Rest assured, the Blue Jays are well aware of the Royals' ability to erase deficits.
That's why before he even got to Osuna, the Royals already had forced Gibbons to pull starter Marcus Stroman with one out in the seventh despite a 10-4 lead. And Gibbons had run through the bullpen brigade of right-handers Aaron Sanchez, Liam Hendriks and Mark Lowe, his prime seventh- and eighth-inning guys.
And the Blue Jays' left-handed late man, Brett Cecil, is nursing a strained calf and is not on the ALCS roster, which was a big part of why Gibbons had stuck with Price five runs into that seventh-inning rally Saturday.

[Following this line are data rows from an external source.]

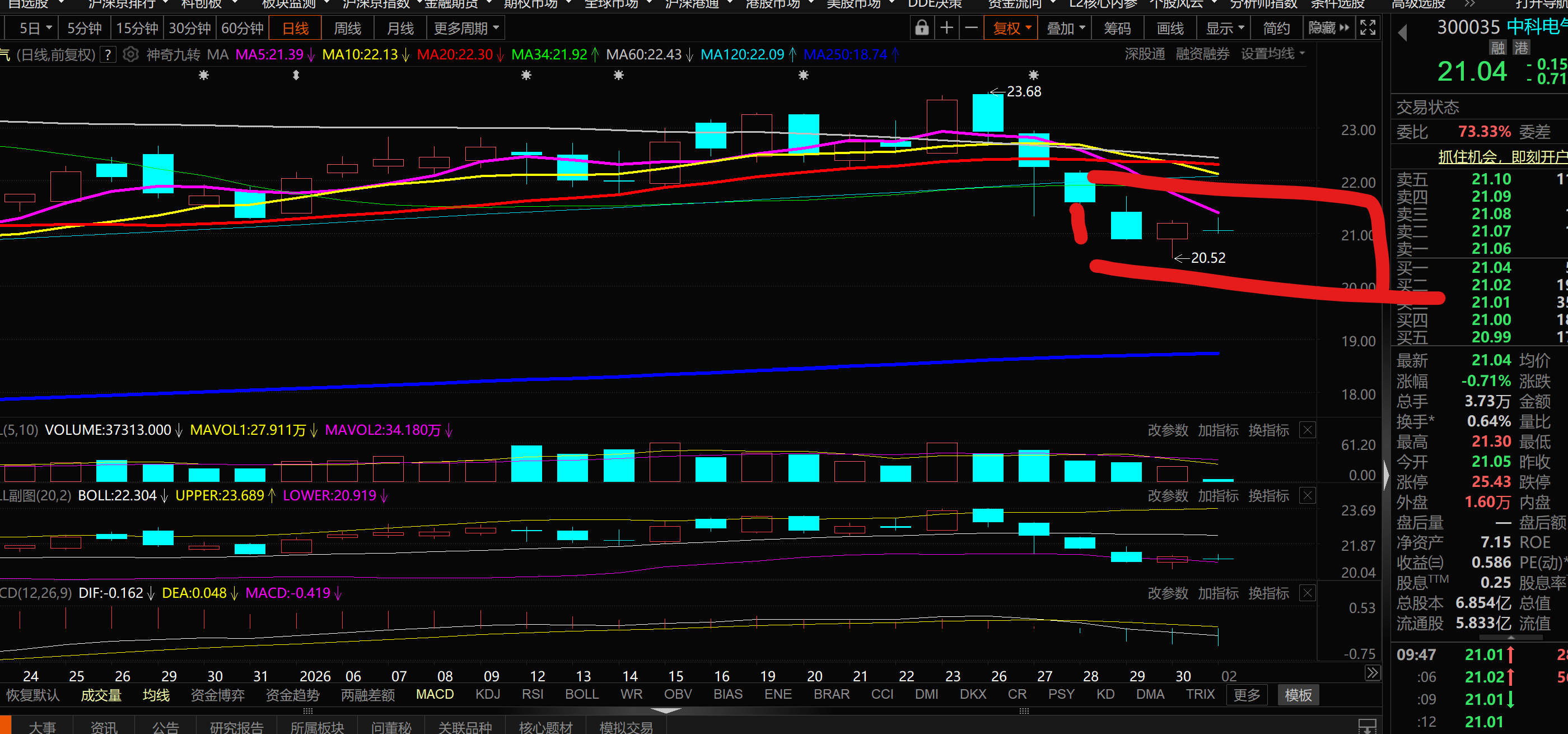Zoom out chart with minus icon
This screenshot has height=734, width=1568.
point(972,28)
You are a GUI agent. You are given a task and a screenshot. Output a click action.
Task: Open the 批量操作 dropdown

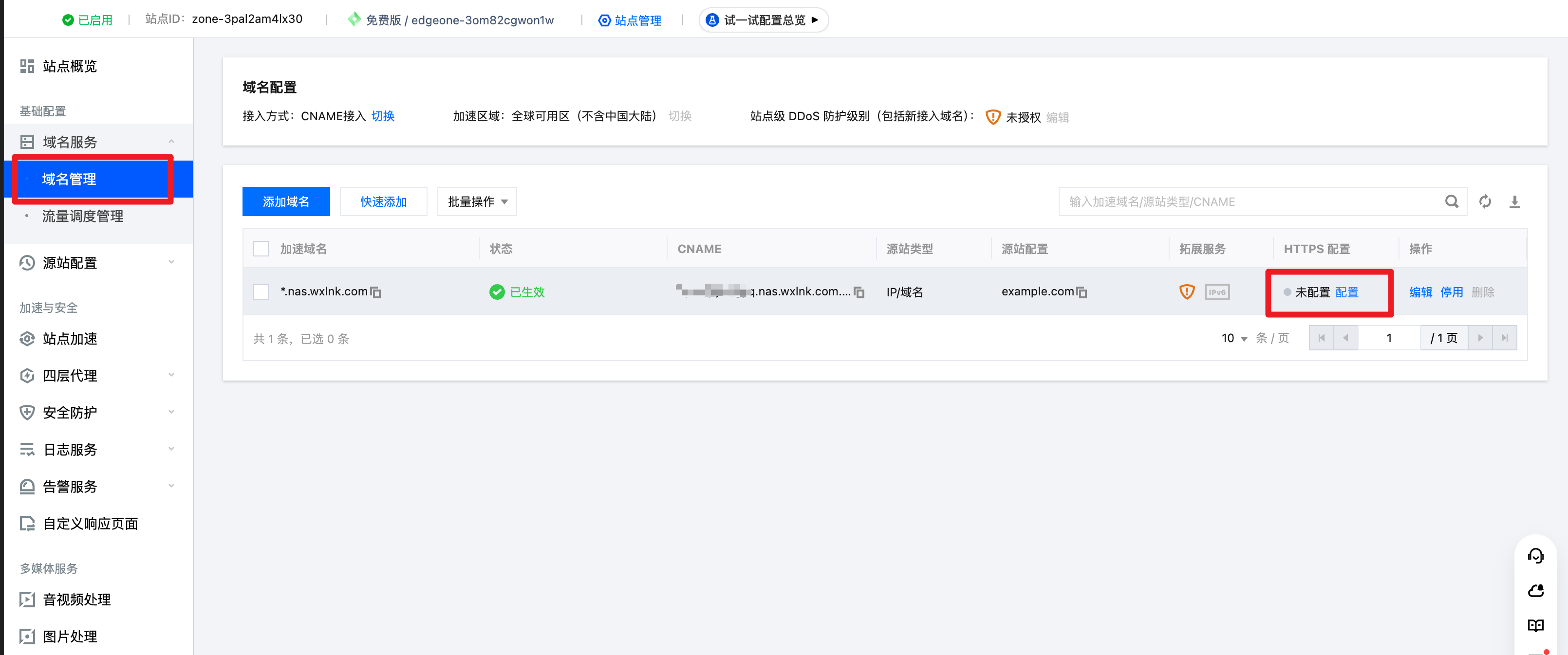tap(477, 201)

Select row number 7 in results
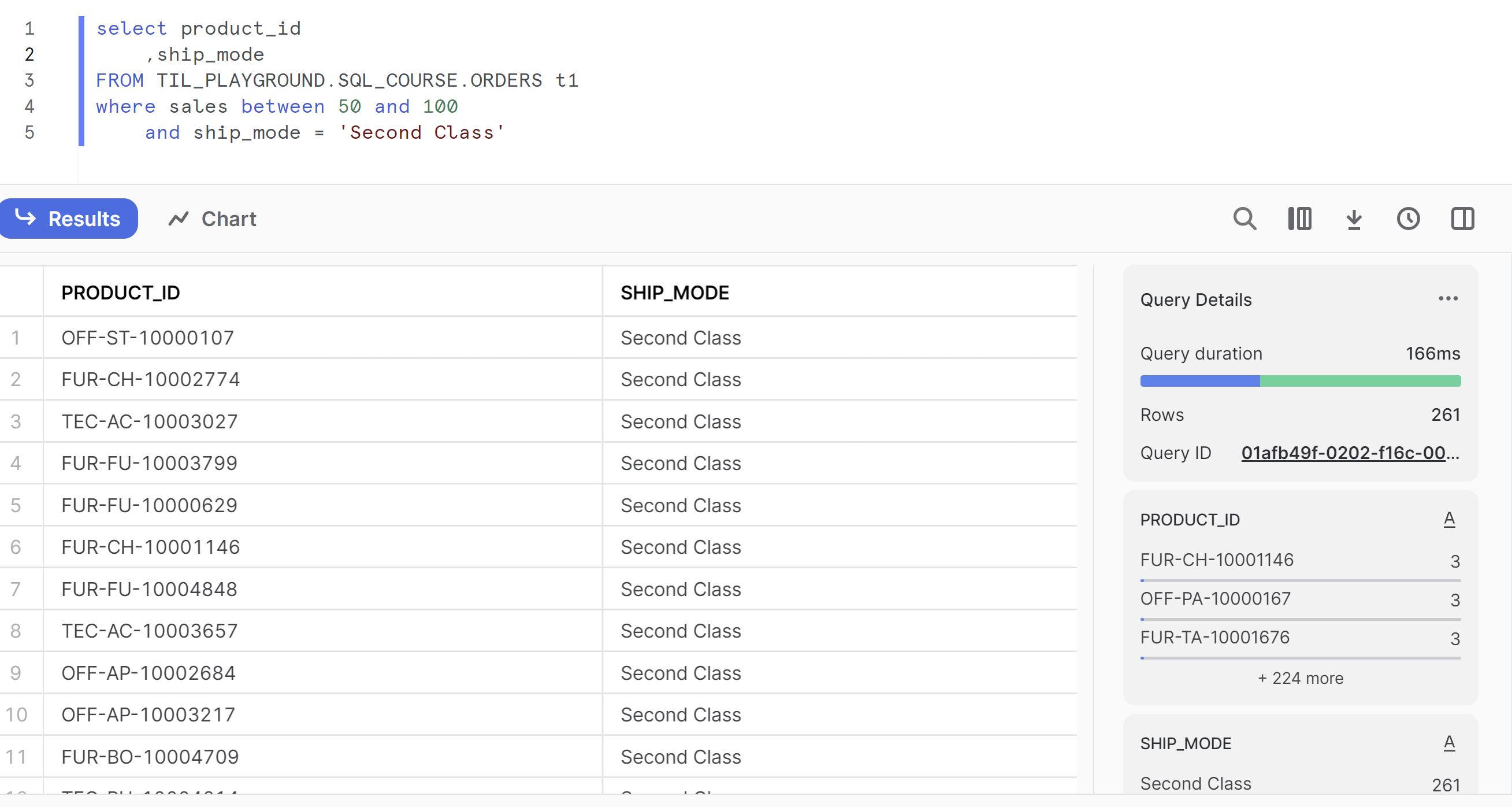click(x=16, y=589)
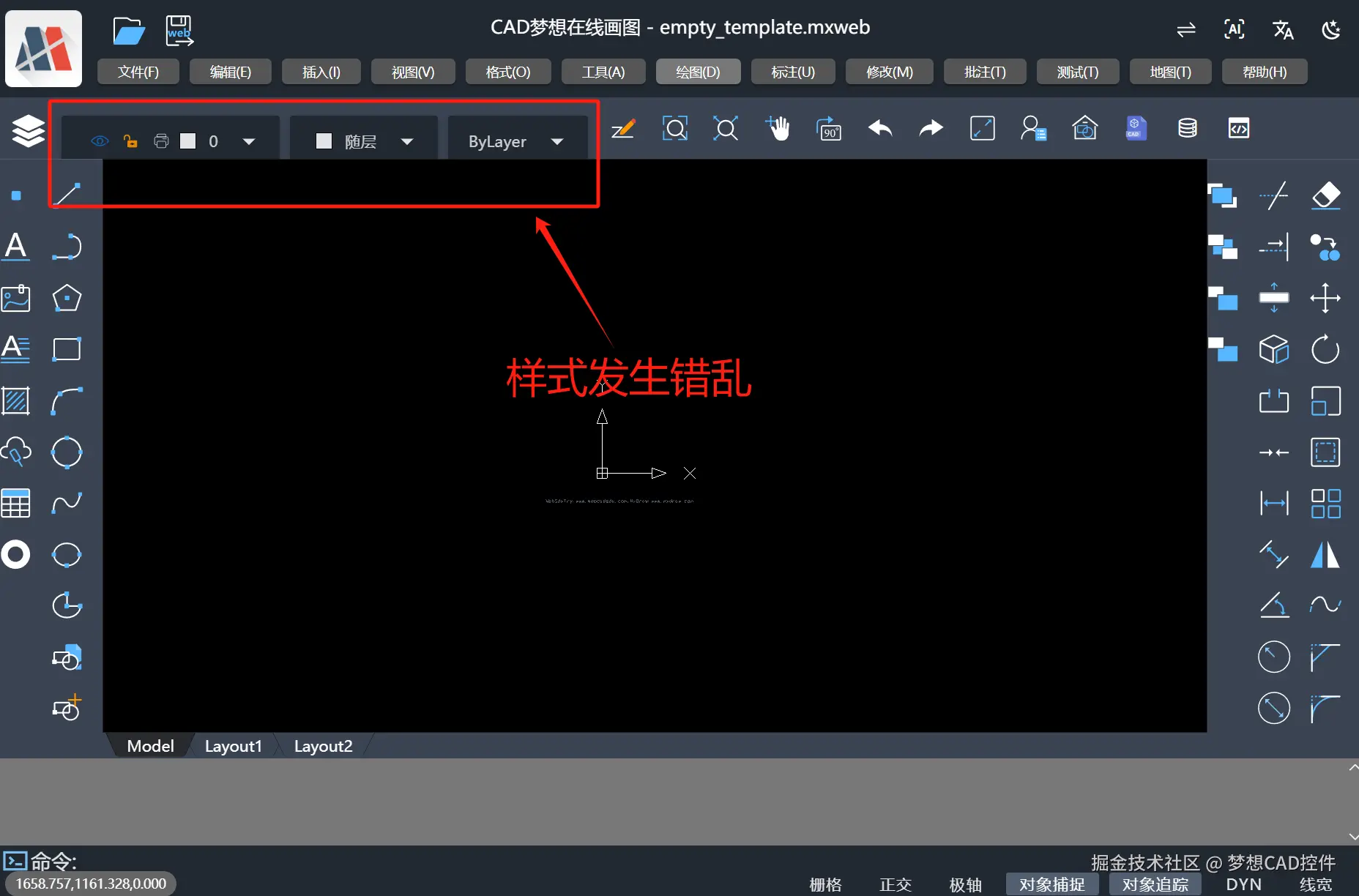Select the Eraser tool on the right panel
1359x896 pixels.
1327,196
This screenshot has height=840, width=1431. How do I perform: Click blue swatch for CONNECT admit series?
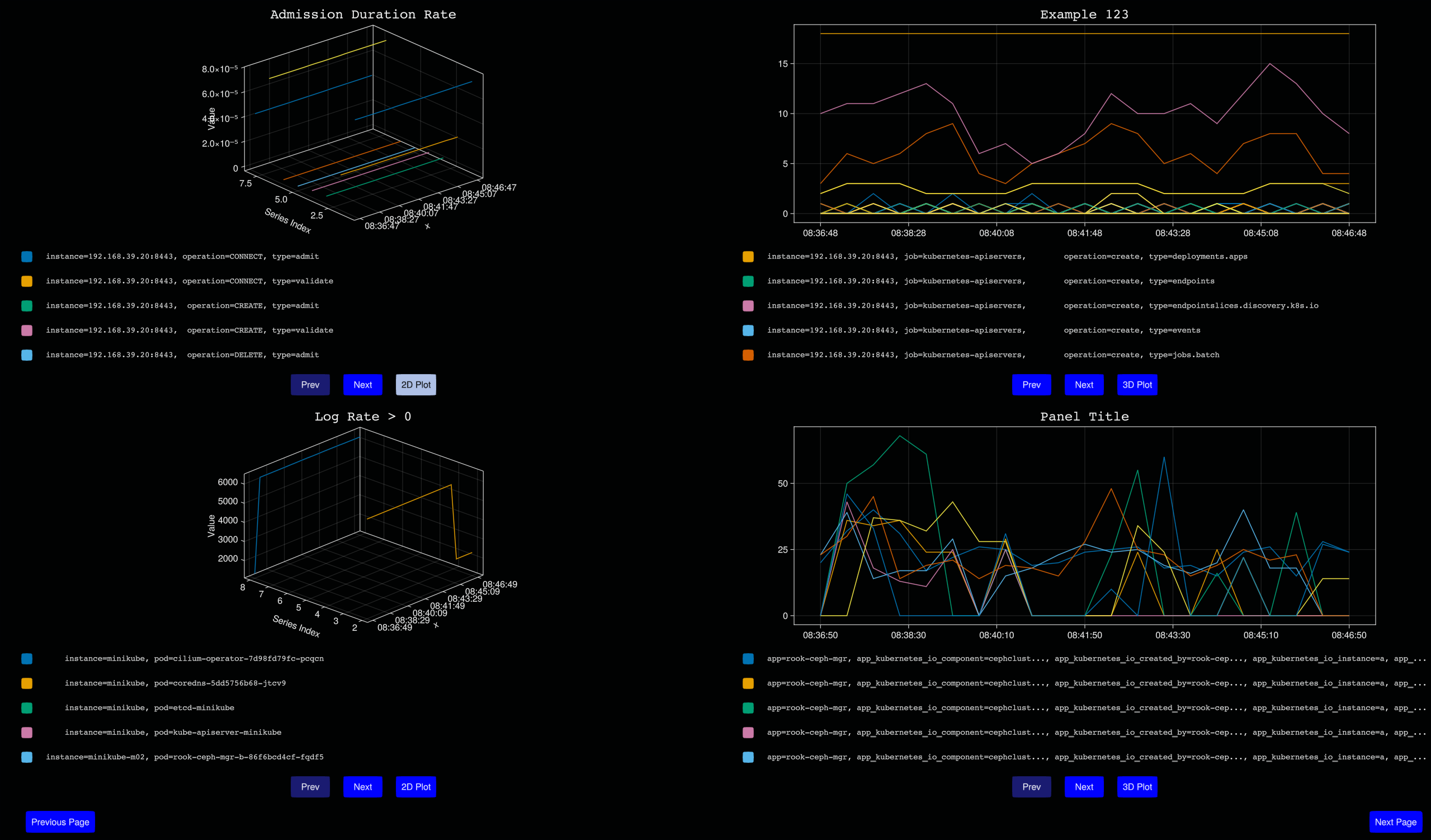pyautogui.click(x=27, y=257)
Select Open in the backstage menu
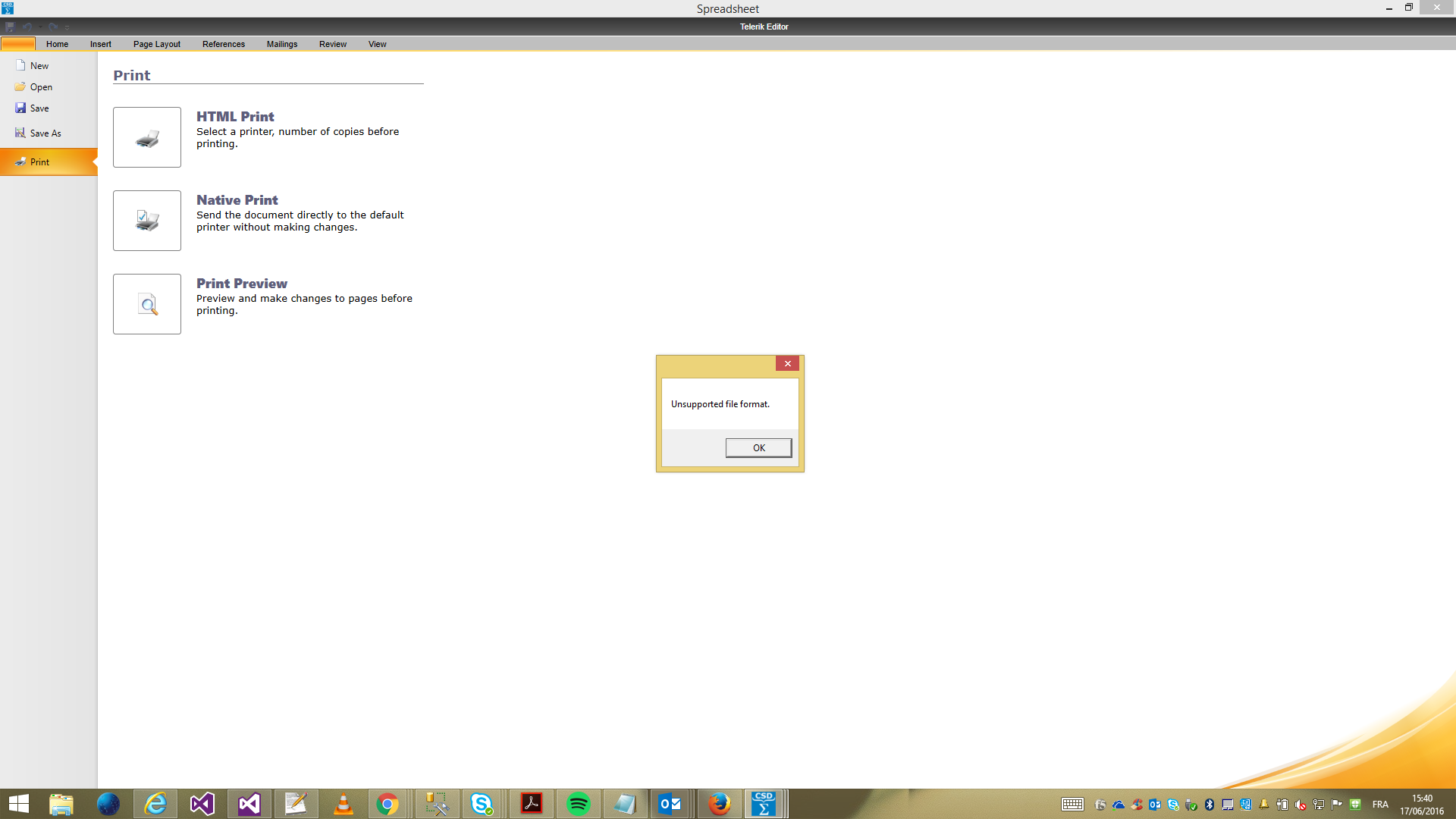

"Real big," Kansas City manager Ned Yost replied when asked how big it was to see so many Blue Jays relievers. "I was proud of our offense, the way [the hitters] swung the bats. We were down big there going into the ninth, but they didn't quit."
As Hosmer put it, "That's a definite positive we can take out of the game. Obviously they are looking at the possibility of back-to-back [appearances]. The mindset we have to have is we're up two games to one."
Here's the kicker. While Gibbons was wearing a path into the turf between the dugout and the mound, waving in relievers, Yost was able to get five strong innings from Kris Medlen after Cueto's early exit, leaving him with all his key relievers rested for the next two games in Toronto.
Yost didn't even warm up Wade Davis or Danny Duffy or Ryan Madson or Kelvin Herrera or Luke Hochevar.
"Now we've got two more games here and we can go ahead and pour the coals on them," said Yost. "With three games in a row, you have to make sure you don't overuse somebody, but with two games in a row, you can utilize those guys in both games."
There was no celebration in the visiting clubhouse at Rogers Centre on Monday, but there wasn't any dejection, either. These Royals have matured quickly. They have shown an ability to answer challenges.
Late in the regular season, Yost was mixing and matching with his lineup a bit to make sure everybody was as close to full strength for the postseason as possible. But with the Blue Jays struggling, the opportunity to claim home-field advantage throughout the postseason was there, and the Royals responded by winning their final five games.
Then Kansas City lost the opener to Houston in the AL Division Series, and was down, 2-1, in the best-of-five series, but rallied from a 6-3 deficit after seven innings at Minute Maid Park to pull out a 9-6 victory in Game 4. Then, after falling behind 2-0 early in a win-or-go-home Game 5 at Kauffman Stadium, the Royals rallied for a 7-2 victory to advance to the NLCS.
"That's how we play," said left fielder Alex Gordon. "We don't give up until the game is over. If we have another at-bat, we feel we are going to win. The score doesn't matter. It doesn't change our mindset."